During the maintenance phase of anesthesia, your anesthesiologist keeps you in a state of unconsciousness, using a mixture of inhaled (inhalational) and intravenous (injected) medications. The inhalational agents are administered through the breathing circuit. They include nitrous oxide and the ‘volatile’ anesthesia agents (because they pass easily from being a liquid to a gas). The volatile anesthesia agents are commonly used in proportions between 0.5 and 4 per cent, although this varies according to the agent and the desired effect. They are powerful medications and are used to keep you unconscious, as well as helping to control pain and to relax muscles. These medications can also have side effects, such as low blood pressure, changes in heart rhythm, and difficulties with breathing.
Nitrous oxide (N2O) or (‘laughing gas’) is often used in general anesthesia, in a mixture with oxygen of around 70 per cent nitrous oxide and 30 per cent oxygen. At that concentration the nitrous oxide may make you sleepy and able to tolerate mildly painful procedures, but that is all. Nitrous oxide does, however, provide a means of giving other stronger anesthesia gases through the breathing system.
Air, enriched with extra oxygen, is sometimes used when nitrous oxide is less desirable, such as during anesthesia in the elderly, for some brain surgery, some major heart and lung surgery, and in some tiny premature infants.
Usually during anesthesia, oxygen is added so that the usual proportion given to the patient is about 30 per cent. This extra oxygen provides some safety margin over the normal 21 per cent in room air. The critical aspect of anesthesia care is to ensure that you continue to receive adequate oxygen, which is necessary for preservation of life and the functioning of organs.
Your anesthesiologist may choose to give you other medications through the intravenous line. Depending on the medication, your anesthesiologist may do this to increase the depth of the anesthesia (how unconscious you are). Medications are also given to provide pain relief after the operation. If the surgeon needs your muscles to be relaxed (in order to perform the procedure), your anesthesiologist may give you further doses of the muscle relaxant medication given at the time of induction, or a different medication. Intravenously administered medications may be given in separate or discrete doses (sometimes known as 'bolus' doses) or by constant injection or 'infusion' regulated by a pump.
Sometimes your anesthesiologist will not use any inhalation anesthesia at all.

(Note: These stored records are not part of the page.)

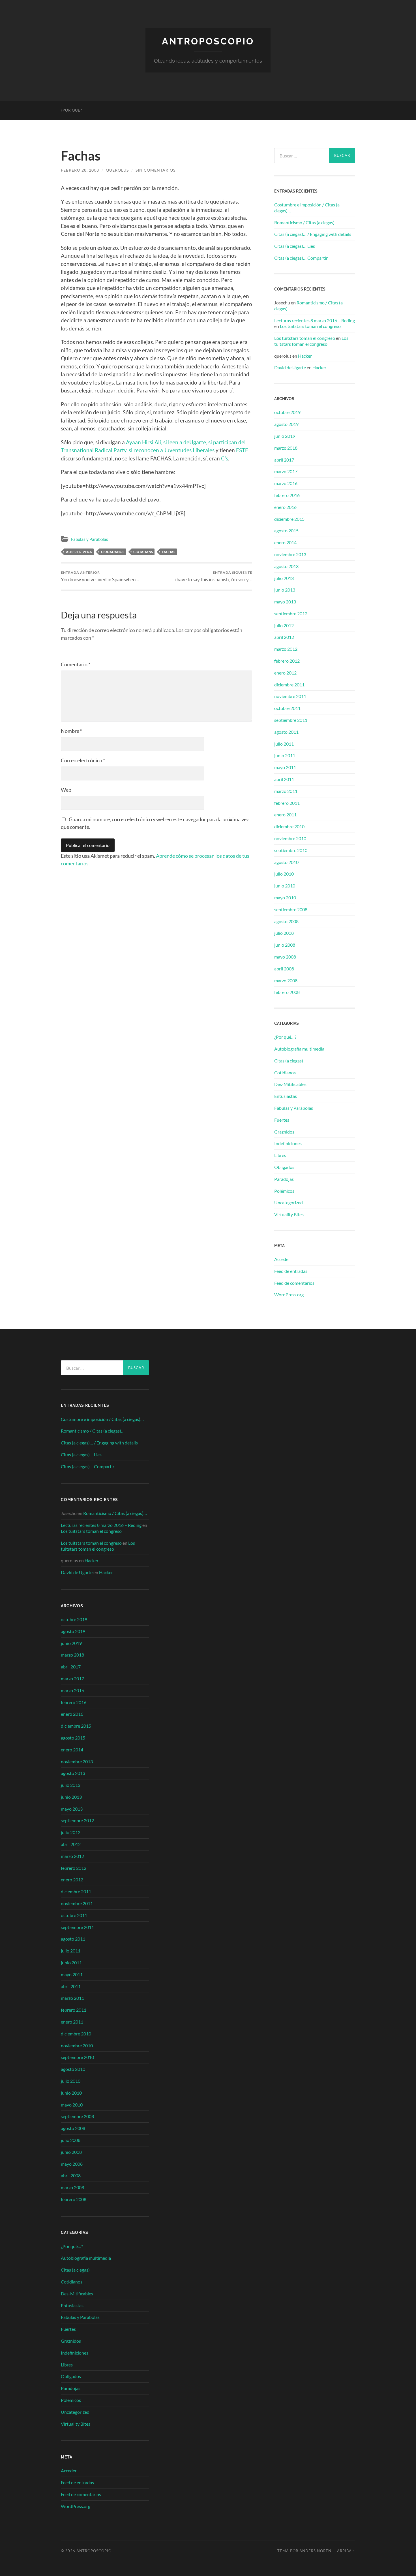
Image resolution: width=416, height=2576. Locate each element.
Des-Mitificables (290, 1084)
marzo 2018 (285, 448)
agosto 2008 (286, 921)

When all anesthesia medications are given intravenously, it is referred to as Total Intravenous Anesthesia, or TIVA. These medications are usually given by carefully controlled infusion.
emergence (“waking up”)
The third phase of the general anesthesia is emergence or regaining consciousness. During this phase your anesthesiologist stops giving you all inhalational anesthesia agents (except the oxygen) and also stops any intravenous anesthesia medications. You gradually regain consciousness. Your anesthesiologist usually needs to reverse the effects of the muscle relaxants, with the injection of two more medications. As consciousness returns, your anesthesiologist makes sure that you can breathe without help. Once you are regaining consciousness and able to breathe without any help from the anesthesiologist, the breathing tube is removed. By carefully calculating the right amounts of each medication, your anesthesiologist can ensure that you are completely unconscious during the operation, but awake and pain-free at the end of the procedure.